Zbigniew Ziobro domaga się zaostrzenia wyroków wobec Wietnamczyków skazanych za produkcję narkotyków. Mężczyźni prowadzili liczącą tysiące krzewów plantację marihuany. Dostali za to po trzy lata więzienia.
Dwaj Wietnamczycy wpadli jesienią 2016 r. w gm. Krzczonów, gdzie na masową skalę uprawiali konopie indyjskie. Policjanci znaleźli tam blisko 2,5 tys. sadzonek, 53 kg suszu marihuany i kilka kilogramów narkotyku w fazie suszenia. Wartość nielegalnego towaru oszacowano na 3,5 mln zł. Zatrzymani mężczyźni zostali oskarżeni o udział w zorganizowanej grupie przestępczej zajmującej się produkcją narkotyków.
Sprawa trafiła do Sądu Okręgowego w Lublinie, który skazał jednego z Wietnamczyków na 4 lata i pięć miesięcy więzienia, a drugiego na 4,5 roku pozbawienia wolności. Obaj dostali też po 3 tys. zł grzywny.
Obrońcy oskarżonych odwołali się od tego rozstrzygnięcia, a w marcu tego roku Sąd Apelacyjny w Lublinie złagodził wyroki wobec obu Wietnamczyków, wymierzając im po 3 lata więzienia. To najniższy możliwy wyrok za zarzucane im przestępstwa.
Jak informuje Prokuratura Krajowa, z tym rozstrzygnięciem nie zgadza się prokurator generalny Zbigniew Ziobro. Złożył w związku z tym kasację do Sądu Najwyższego.

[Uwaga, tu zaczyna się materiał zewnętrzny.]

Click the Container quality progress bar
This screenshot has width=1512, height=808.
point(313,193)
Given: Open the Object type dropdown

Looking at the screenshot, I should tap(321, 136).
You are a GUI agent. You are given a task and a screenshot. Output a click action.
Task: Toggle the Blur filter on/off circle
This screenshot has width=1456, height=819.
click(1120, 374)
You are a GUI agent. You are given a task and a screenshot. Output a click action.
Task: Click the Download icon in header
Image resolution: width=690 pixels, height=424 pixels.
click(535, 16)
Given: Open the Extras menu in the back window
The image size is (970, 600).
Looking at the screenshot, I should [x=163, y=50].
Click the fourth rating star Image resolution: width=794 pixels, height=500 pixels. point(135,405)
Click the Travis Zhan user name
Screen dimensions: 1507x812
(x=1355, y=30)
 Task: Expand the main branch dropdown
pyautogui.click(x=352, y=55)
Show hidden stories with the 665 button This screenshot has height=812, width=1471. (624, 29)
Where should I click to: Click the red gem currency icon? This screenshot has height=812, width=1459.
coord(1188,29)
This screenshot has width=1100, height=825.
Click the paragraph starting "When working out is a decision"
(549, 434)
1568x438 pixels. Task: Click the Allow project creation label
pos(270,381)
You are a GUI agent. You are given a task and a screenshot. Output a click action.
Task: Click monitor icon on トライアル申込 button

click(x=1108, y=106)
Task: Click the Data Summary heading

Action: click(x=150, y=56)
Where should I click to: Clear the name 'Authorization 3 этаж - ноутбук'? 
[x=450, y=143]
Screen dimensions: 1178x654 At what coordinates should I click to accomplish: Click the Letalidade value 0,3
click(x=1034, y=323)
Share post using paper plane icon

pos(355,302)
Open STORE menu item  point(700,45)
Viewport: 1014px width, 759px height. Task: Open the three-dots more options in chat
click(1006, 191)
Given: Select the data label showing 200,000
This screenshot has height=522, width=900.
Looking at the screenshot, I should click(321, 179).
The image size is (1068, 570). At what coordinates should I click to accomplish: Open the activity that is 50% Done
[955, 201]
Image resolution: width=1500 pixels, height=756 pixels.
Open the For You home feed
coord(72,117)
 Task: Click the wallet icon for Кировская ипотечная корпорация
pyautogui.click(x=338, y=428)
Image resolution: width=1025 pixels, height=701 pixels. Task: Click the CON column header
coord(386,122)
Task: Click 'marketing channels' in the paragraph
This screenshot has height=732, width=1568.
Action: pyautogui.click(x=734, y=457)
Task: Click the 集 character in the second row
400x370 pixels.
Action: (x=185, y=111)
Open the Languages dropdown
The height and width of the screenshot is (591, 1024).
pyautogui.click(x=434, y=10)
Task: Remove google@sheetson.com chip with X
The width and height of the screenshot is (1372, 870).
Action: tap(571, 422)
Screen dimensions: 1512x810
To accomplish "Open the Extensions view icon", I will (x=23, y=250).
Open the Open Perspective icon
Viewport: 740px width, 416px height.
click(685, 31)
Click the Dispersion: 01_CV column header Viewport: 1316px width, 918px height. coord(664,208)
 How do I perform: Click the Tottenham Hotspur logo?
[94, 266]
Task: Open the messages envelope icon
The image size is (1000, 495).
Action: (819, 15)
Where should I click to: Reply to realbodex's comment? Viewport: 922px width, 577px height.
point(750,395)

– Sąd odwoławczy dopuścił się rażącego i mającego istotny wpływ na treść wyroku naruszenia przepisów prawa karnego – czytamy w komunikacie Prokuratury Krajowej.
Prokuratura wniosła o uchylenie wyroku Sądu Apelacyjnego w Lublinie w części dotyczącej kary i przekazanie sprawy do ponownego rozpoznania.